The kids on the programme are taught to surf, and given coping strategies, such as trust-building exercises between each other and with adults, that help them deal with things like peer pressure, stress and overwhelming emotions. The charity also offers homework assistance and there is also a feeding scheme to help those who do not get enough to eat at home.

Other local youth programmes also use sport to lead vulnerable youth away from a life of crime and drugs. Many target sports that are popular in the townships, such as soccer. Waves for Change is aiming to transform what used to be a predominantly white, middle-class recreational scene into something more inclusive.

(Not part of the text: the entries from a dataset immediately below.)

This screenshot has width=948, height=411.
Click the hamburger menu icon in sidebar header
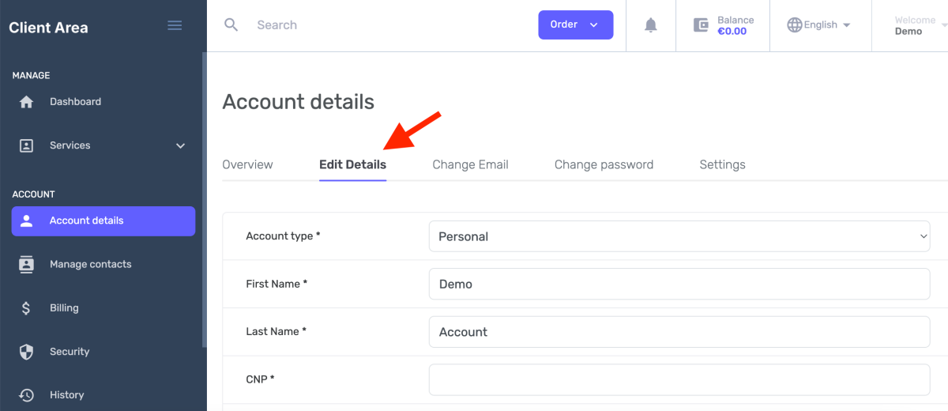click(175, 25)
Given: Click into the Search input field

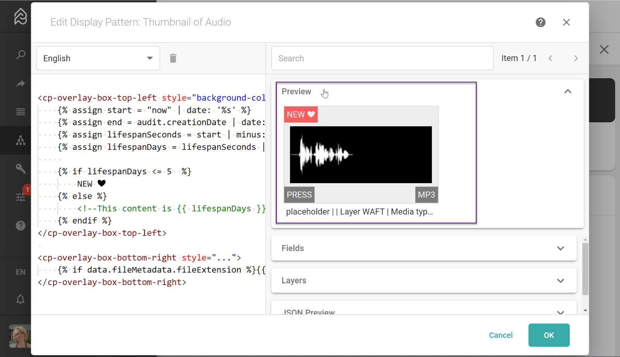Looking at the screenshot, I should pyautogui.click(x=382, y=58).
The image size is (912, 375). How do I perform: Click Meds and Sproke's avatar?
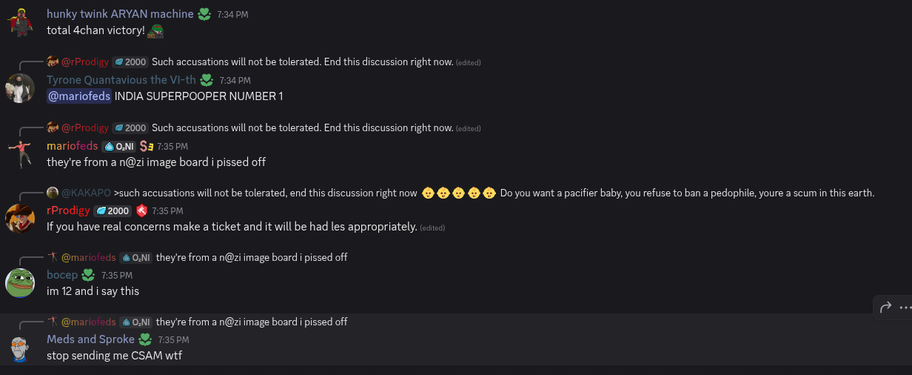point(20,348)
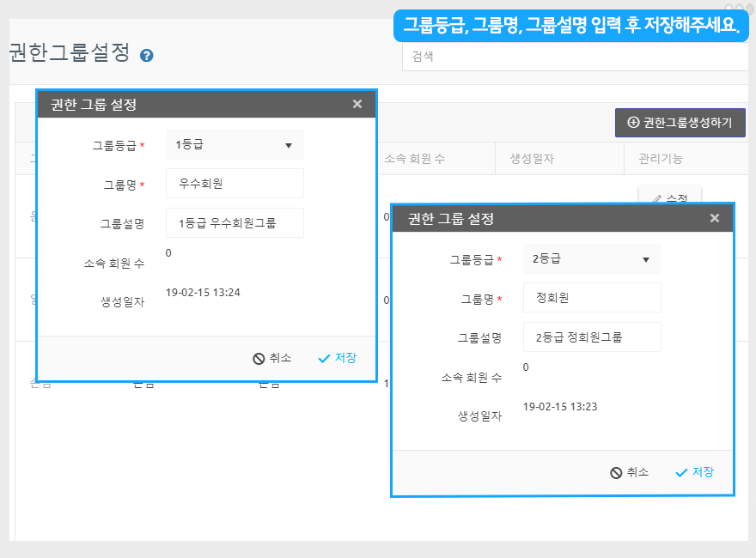756x558 pixels.
Task: Close the dialog containing 정회원
Action: [715, 218]
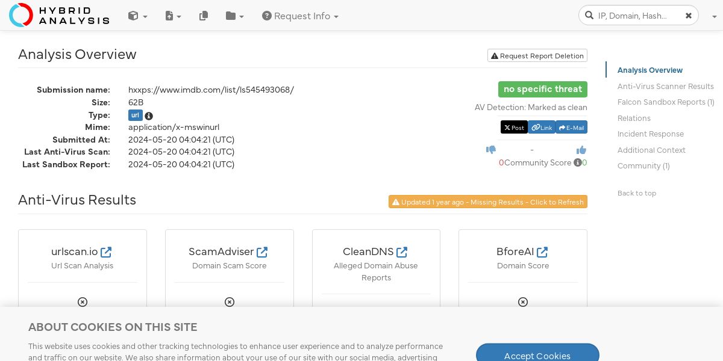
Task: Open CleanDNS external link icon
Action: 402,252
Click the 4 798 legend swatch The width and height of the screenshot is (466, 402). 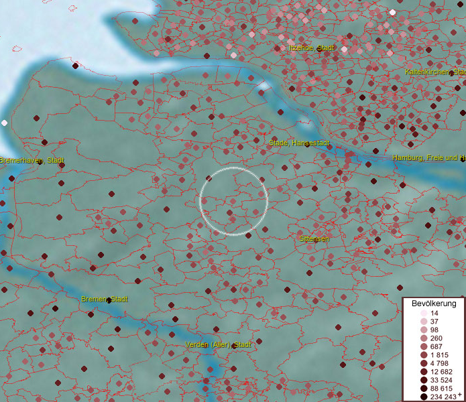click(x=424, y=363)
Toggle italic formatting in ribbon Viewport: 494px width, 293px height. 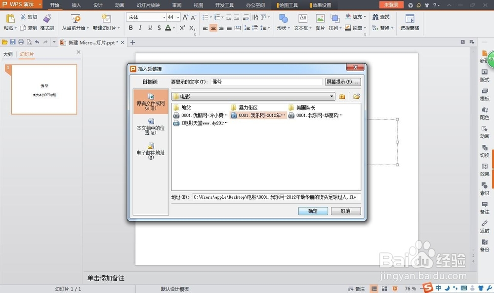point(140,28)
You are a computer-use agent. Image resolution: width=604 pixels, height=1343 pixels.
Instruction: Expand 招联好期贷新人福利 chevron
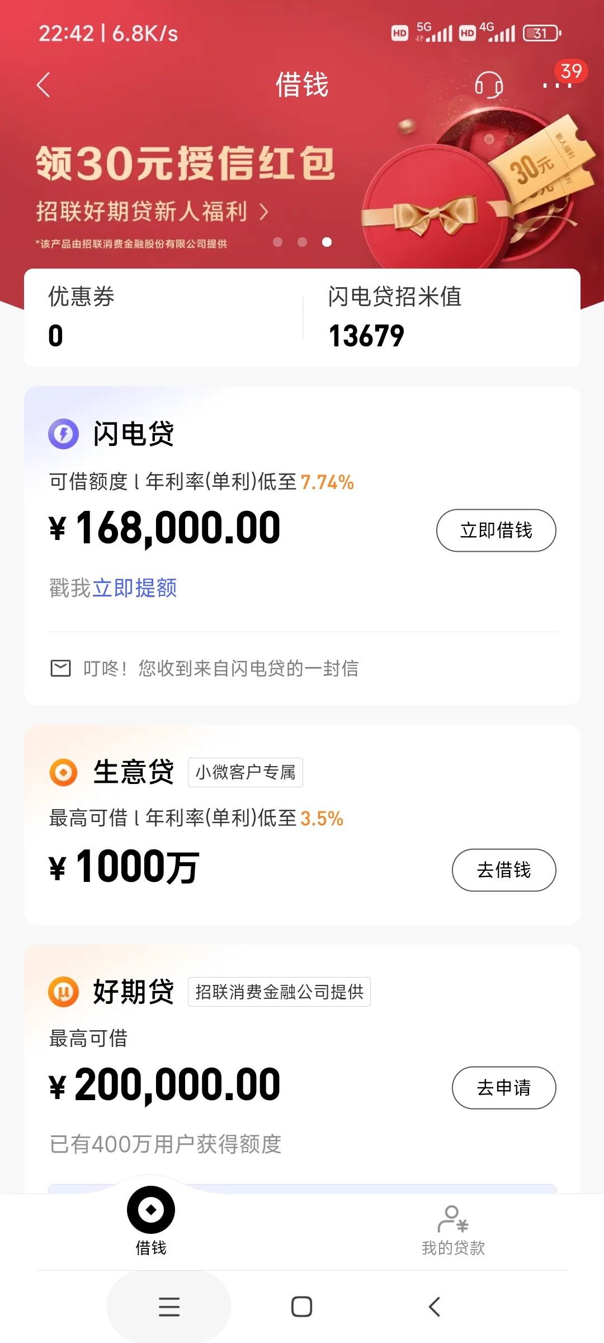264,212
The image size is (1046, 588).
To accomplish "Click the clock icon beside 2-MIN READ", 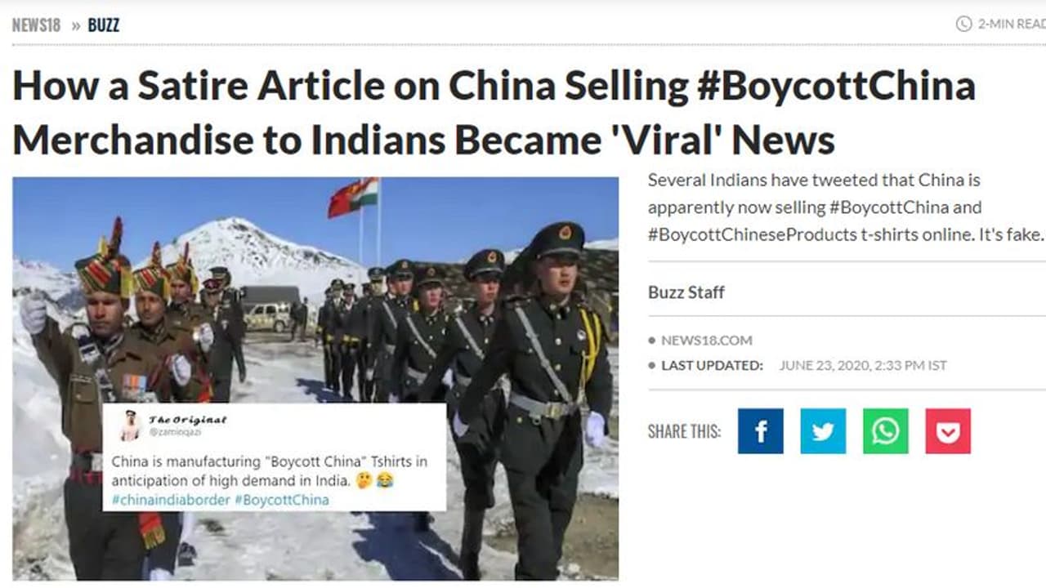I will 963,24.
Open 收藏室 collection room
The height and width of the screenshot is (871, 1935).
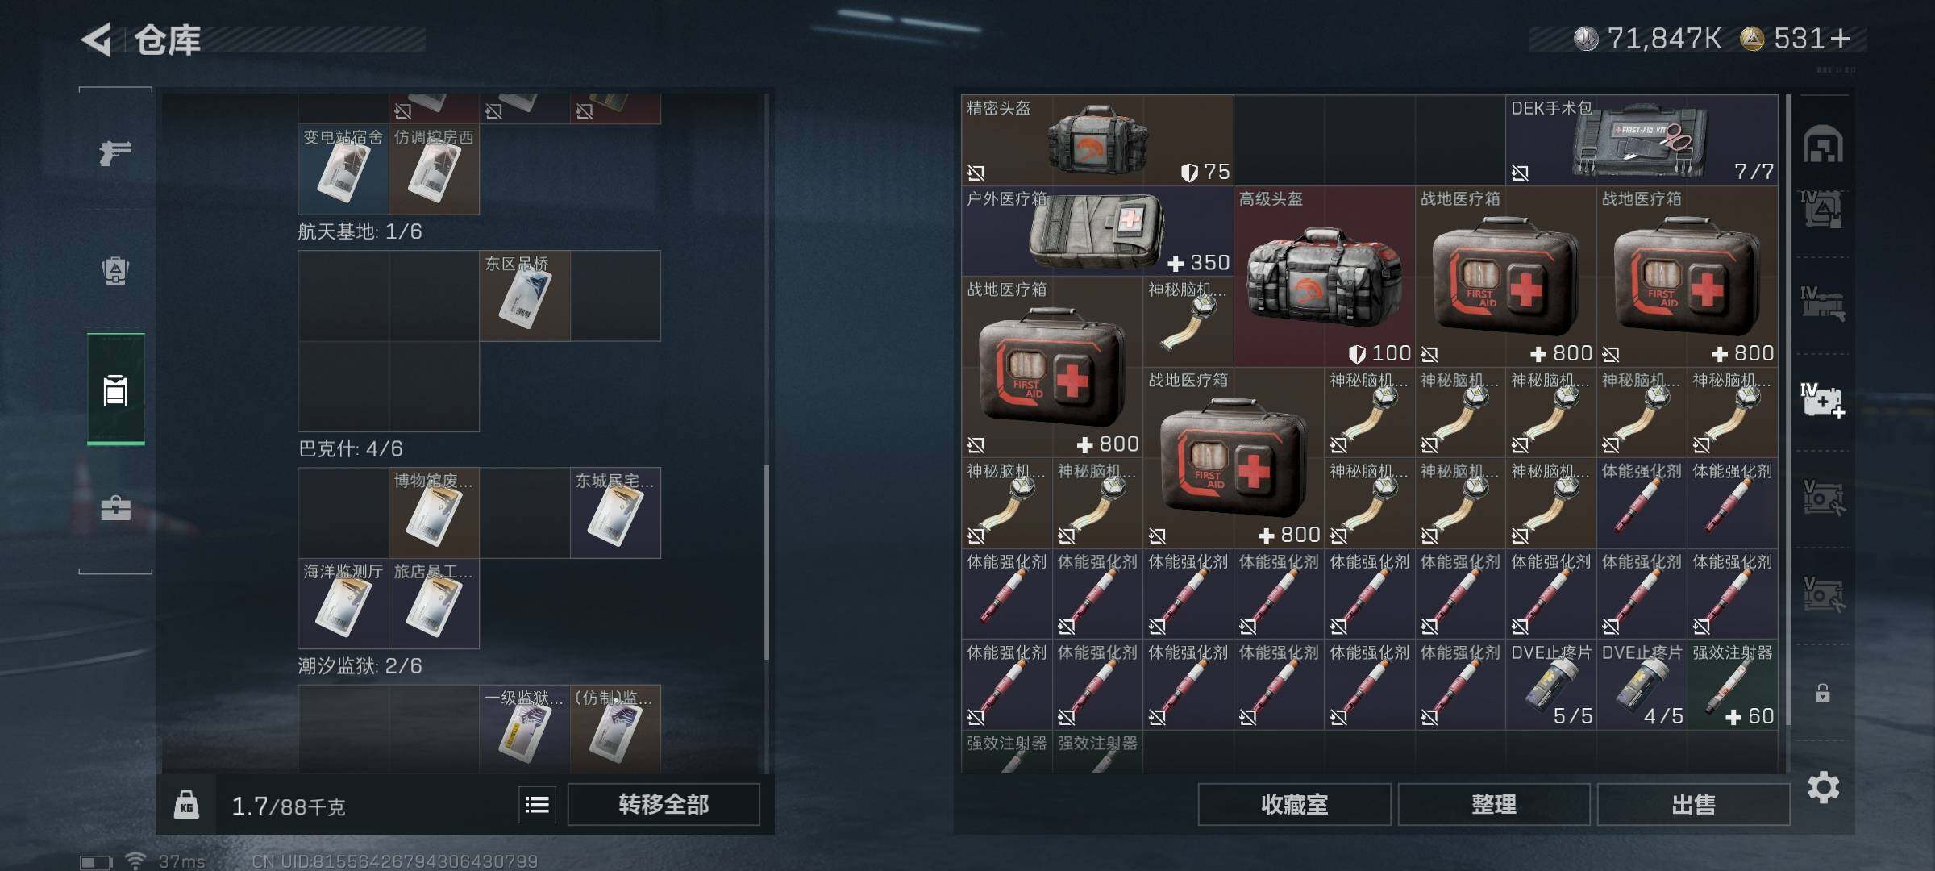click(1294, 804)
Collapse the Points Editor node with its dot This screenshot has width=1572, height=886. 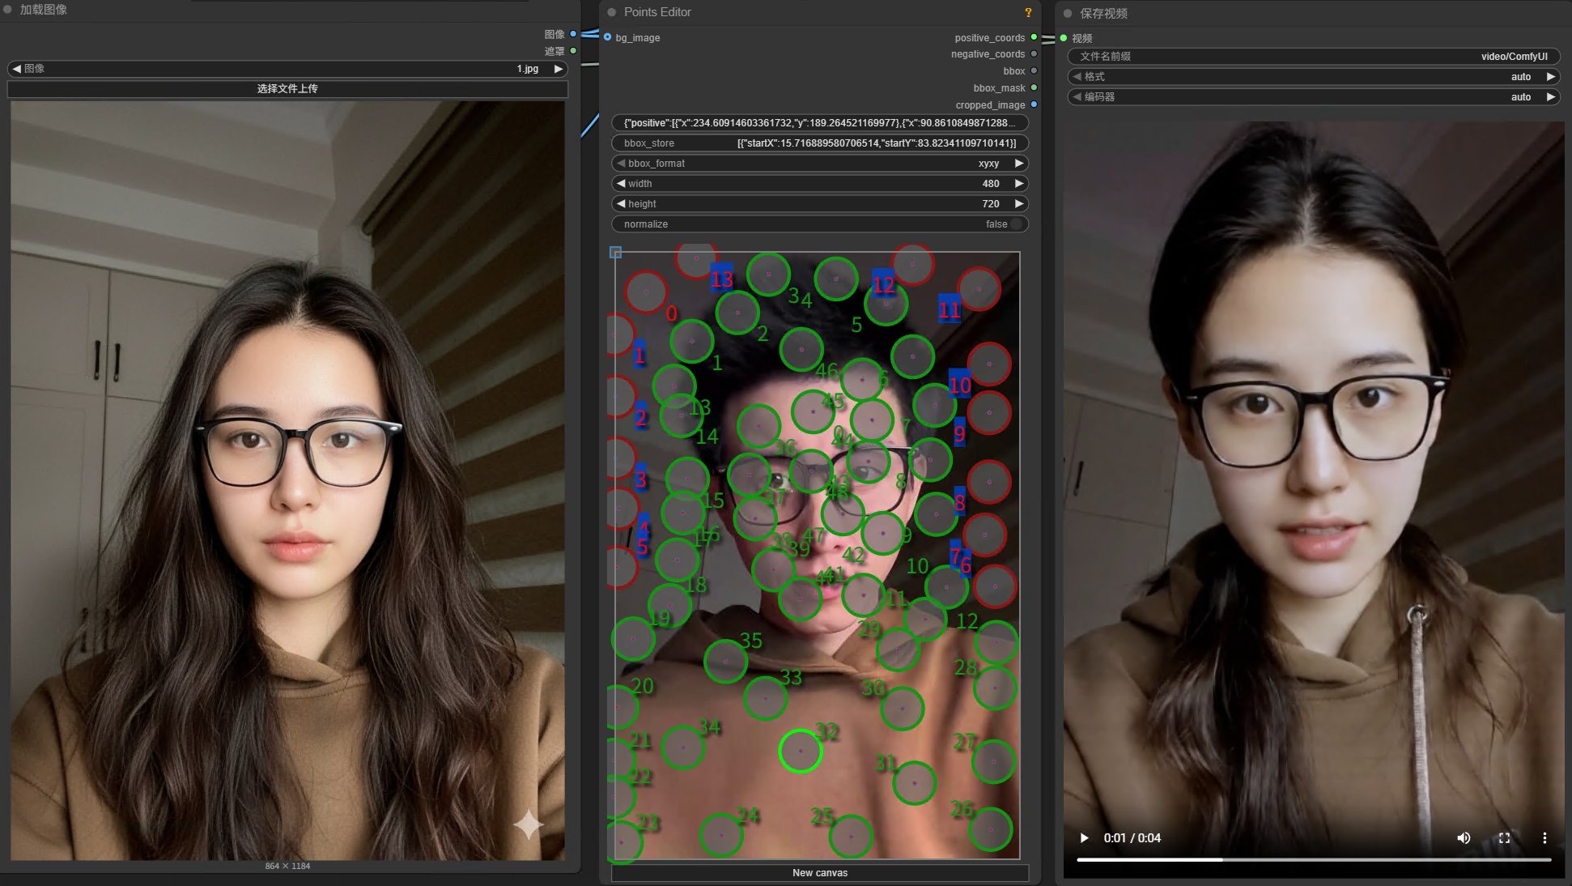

Earlier this year Waves for Change won the Sport for Health Award from Beyond Sport, a London-based charity. But running the charity hasn’t always been a walk on the beach, says Conibear. At the start, funding was scarce. “We made do with what we could cobble together, which has created a strong ‘can do’ attitude at Waves for Change.”

Today his main challenge is meeting demand, he says. “There are a lot of kids who need the service and even more who want to join. We have capacity for 250 kids per week at the moment but have almost twice that number on our waiting list. So we’re looking at how we can scale effectively to meet demand.”

In 2012 the charity expanded to Khayelitsha, a sprawling informal settlement that dominates the flatlands between Cape Town and the seaside town of Somerset West. It was a challenging move. There are parts of Khayelitsha were even police fear to go. Returning from the beach one day coaches and students were caught out by gunfire. Once, a body washed up on the beach while they were surfing. Today Khayelitsha houses the charity’s largest programme.

Mpopoma’s dream is to one day move from the township and live closer to the sea. So close, he says, that he can wake up and see from his windows whether the waves look good enough for a dawn patrol. Learning to surf has given him a job and a purpose, but it has also given him peace of mind. He says: “It’s made me a free man.”